One of my favorite American authors is Louise Erdrich. She is the daughter of a Chippewa Indian mother and a German-American father and has won the National Book Award (Roundhouse) and is a Pulitzer finalist. She is usually featured in canonical textbooks featuring short stories from The Red Convertible. Why? She illuminates the toughness of the time period in the 20s, 30s, and 40s in America and a regional writer of the Dakota/Minnesota area. She uses the lonely space, harsh seasons, and unsympathetic landscape to create quirky characters. I recommend reading what made her famous in the first place, The Beet Queen, 1986.
I love the character Mary Adare. We meet her as a the abandoned girl who watches over her newborn brother and her sensitive brother Karl, resolute. Her reaction to her mother flying away with a pilot from a carnival without so much as a goodbye is a simple response of gladness, for her mother was irresponsible and frivolous in Mary’s eyes. As a narrator, Mary Adare told her side of the story in a clinical way. She reports the events devoid of tears and bitterness. For instance, immediately following her mother’s abandonment, Mary sits on a bench holding her infant brother. A childless couple takes the hungry newborn from Mary’s arms and claims they will take good care of him. Even though Mary wrestles with the man to keep her brother, she is overtaken and the couple disappears. This kidnapping is a horrific event. Yet, the old soul in Mary listens to her baby brother’s wail fade, resigned; it is not practical to keep the baby. She sits quiet, stunned. Women from the 20s and 30s dealt with the gritty experiences of life that make me cringe with wonder today. Erdrich has a great ability to create memorable scenes in ordinary surroundings. That’s one of her specialties.
Circa 1930 Argo, ND comes up again in Erdrich’s The Red Convertible: Selected and Other Stories. Her minimalist, subtle style matched the time period perfectly. In the story,“The Blue Velvet Box”, Mary Adare reappeared as the teenage narrator who cared for her brother Karl and a newborn when their mother renounced her responsibilities. The siblings hitched a ride as hobos on a train to their aunt and uncle who owned a butcher shop in Argo, North Dakota. Mary reported what happened in her matter-of-fact-way. This technique of contrasting emotionally charged events in a detached way was very effective.
Mary asked for no sympathy for herself. She accepted the harshness of her reality as though it were the natural order of the world. Mary’s brother Karl was her opposite. Sensitive and weak, his mother’s betrayal crushed him. The only soft side to Mary was her friendship with Celestine. Mary worked at the butcher shop and the chores of handling, cutting, and mincing the carcasses was a perfect job for Mary’s hard personality. Mary was a by-product of her environment.
Finally, in The Master Butchers Singing Club (2003), Erdrich created characters by constructing them with quirky details.

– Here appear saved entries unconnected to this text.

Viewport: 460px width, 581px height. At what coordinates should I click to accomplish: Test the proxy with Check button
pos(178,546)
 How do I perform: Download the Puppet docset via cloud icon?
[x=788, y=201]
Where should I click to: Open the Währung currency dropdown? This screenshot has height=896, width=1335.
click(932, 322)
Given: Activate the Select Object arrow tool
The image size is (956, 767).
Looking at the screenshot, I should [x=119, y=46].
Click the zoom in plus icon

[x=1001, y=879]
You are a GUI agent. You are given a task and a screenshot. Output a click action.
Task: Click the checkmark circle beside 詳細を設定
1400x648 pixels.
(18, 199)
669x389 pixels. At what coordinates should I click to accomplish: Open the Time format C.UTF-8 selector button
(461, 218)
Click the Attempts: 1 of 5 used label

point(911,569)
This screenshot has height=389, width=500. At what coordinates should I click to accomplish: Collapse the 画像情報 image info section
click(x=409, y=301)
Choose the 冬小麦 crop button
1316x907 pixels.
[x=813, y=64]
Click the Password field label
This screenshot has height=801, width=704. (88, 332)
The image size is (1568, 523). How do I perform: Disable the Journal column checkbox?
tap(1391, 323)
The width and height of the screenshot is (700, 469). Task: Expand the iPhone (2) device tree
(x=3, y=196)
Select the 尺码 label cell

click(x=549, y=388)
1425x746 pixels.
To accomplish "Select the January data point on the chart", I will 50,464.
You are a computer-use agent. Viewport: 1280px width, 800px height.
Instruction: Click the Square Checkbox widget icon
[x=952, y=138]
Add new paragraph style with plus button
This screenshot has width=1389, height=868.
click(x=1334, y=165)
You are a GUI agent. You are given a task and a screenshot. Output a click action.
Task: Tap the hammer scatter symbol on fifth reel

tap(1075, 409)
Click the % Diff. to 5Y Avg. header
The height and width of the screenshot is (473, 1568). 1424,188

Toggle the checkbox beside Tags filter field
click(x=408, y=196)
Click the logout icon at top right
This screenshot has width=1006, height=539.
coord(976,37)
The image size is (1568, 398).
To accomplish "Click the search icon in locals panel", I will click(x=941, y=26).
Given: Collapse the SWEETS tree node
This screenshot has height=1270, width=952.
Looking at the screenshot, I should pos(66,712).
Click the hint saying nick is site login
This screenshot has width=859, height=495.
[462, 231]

Take Cyprian. He was the love interest of the prominent narrator, Delphine. What did he do for a living? He was a juggler and they performed in shows and circuses. His proclivity for men did not stop his devotion and attention for Delphine. She loved him, but instead of throwing away what was good between them, she ignored his wanderings. Then there was the relationship between Delphine and Eva, her surrogate mother who died of cancer. The master butcher, Fidelis, was heartbroken and surrounded by three sons and an antagonistic sister. He will eventually marry Delphine. Delphine’s father, Roy, was the town drunk and harbored three dead bodies under the house creating a mystery in the story. The positives of the novel were the creations of unusual characters and how they interacted with each other.
So the characters come and the characters go. It occurred to me, the novel was a vaudeville act reminiscent of Cyprian and Delphine’s juggling show. In a vaudeville show, some acts last longer and have staying power. Some characters you hate to see leave, like Cyprian and Eva and Franz. I wonder if Erdrich meant for her novel to function as a vaudeville act becoming a metaphor for life? Are not our lives made up of acts starring characters who come and go? Haven’t you ever felt like you were part of a freak show? Writing is a balancing act. Writers are tight-rope walkers and jugglers and accomplished at both is Louise Erdrich.
I haven’t read any of her works yet, but she’s been on my list of authors I want to explore.